Go for Data Science

408 views
Skip to first unread message

Slonik Az

unread,
Jul 16, 2019, 1:18:21 PM7/16/19
to golang-nuts
Hi Gophers!
I was thinking to start a Go project in the area of Data Science that would allow for convenient and easy concurrent data processing but at the end decided against it mainly because of two reasons:

(1) Almost all data science projects start with a data exploratory analysis of some sort. Unfortunately, Go does not have REPL. Go Playground is not a substitute, for it does not preserve state. On every iteration Playground recompiles and relaunches the entire program, reads all the data anew, performs all the calculations. Not good for an interactive "rapid fire".
REPL in a static AOT compiled language is hard, yet Swift somehow managed to implement it.

(2) Even if somebody implements incremental Go compiler and provides a proper REPL, people will be longing for data analysis "at your fingertips", missing rich pandas-like API, overloaded operators (python style) and dynamical scoping (like in R). Minimalistic design of Go is unlikely to accommodate all of these "convenience" constructs and for a good reason.

I think Go has a place in highly performant concurrent data pipelines and transformations but I am less optimistic it would ever play in the field dominated currently by Python and R and possibly by Julia in the future. I am curious of what am I missing in this line of thinking?

Thanks,
--Leo

Michael Jones

unread,
Jul 16, 2019, 3:31:12 PM7/16/19
to Slonik Az, golang-nuts
Leo,

R is implemented in C and FORTRAN plus R on top of that.

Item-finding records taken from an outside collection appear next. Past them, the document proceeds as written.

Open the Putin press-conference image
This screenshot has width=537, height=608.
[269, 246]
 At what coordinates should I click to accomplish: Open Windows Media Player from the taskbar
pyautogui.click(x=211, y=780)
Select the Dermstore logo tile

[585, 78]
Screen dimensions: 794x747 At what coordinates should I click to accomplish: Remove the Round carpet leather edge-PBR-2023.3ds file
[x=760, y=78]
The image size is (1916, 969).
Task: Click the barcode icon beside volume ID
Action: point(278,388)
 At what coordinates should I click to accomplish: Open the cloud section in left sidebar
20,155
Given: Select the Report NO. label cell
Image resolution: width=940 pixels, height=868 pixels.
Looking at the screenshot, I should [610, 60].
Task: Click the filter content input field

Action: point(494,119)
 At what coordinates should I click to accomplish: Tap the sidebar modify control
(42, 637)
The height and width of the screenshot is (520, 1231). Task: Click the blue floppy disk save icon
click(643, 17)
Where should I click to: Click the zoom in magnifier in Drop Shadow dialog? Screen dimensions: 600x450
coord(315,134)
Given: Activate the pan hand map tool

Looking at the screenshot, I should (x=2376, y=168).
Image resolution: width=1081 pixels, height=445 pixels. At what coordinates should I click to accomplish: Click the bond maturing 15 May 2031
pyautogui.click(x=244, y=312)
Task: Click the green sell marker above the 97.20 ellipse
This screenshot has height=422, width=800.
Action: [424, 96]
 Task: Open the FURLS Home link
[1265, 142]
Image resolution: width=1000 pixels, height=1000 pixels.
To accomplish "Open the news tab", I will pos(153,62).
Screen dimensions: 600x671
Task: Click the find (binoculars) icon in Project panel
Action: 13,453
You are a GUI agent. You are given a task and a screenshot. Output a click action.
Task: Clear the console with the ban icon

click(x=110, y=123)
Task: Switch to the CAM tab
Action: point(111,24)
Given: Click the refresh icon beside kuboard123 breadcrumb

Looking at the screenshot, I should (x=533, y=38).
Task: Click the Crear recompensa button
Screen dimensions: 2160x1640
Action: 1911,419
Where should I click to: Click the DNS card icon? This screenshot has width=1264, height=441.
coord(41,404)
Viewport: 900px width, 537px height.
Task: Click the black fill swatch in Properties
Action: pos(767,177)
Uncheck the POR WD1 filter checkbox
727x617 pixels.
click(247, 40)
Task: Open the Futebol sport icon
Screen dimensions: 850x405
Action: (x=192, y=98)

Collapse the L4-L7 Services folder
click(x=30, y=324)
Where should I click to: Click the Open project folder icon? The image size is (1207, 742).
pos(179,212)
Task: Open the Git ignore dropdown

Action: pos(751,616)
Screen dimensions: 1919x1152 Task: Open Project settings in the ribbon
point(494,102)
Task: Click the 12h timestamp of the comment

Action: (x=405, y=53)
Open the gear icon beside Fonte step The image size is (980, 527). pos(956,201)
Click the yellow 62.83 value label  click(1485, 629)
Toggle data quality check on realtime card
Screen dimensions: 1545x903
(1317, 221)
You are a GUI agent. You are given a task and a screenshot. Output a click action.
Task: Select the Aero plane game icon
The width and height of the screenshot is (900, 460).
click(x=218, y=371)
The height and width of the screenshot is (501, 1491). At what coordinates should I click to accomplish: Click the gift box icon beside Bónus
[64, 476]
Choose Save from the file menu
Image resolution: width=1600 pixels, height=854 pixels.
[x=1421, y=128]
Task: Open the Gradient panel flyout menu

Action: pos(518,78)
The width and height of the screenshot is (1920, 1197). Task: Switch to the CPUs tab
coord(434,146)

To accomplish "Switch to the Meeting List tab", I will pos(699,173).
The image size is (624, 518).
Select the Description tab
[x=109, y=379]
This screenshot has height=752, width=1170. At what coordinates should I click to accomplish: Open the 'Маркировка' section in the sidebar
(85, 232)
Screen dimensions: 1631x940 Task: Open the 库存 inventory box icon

SAS is in C (and some Go here and there) plus the SAS language in top of that. Mathematica is implemented in C/C++ with the "Wolfram Language" on top of that. PARI/GP is implemented in C plus some GP-language code. Macsyma, Maple, Octave, Python,... follow this pattern too:

3 [glue-like meta-tools that combine various "full stack" tools]: Sage
  :
2 [interactive exploration environment with scripting]: many and various, including R, SAS, MMA, GP, Macsyma, Axciom, Maple, Python, ...
  :
1 [performant heavy duty computation in compiled language]: C/C++
  :
0 [ultra-performant kernels in C/Assembler/..]: GMP, LAPACK, BLAS, ATLAS, ...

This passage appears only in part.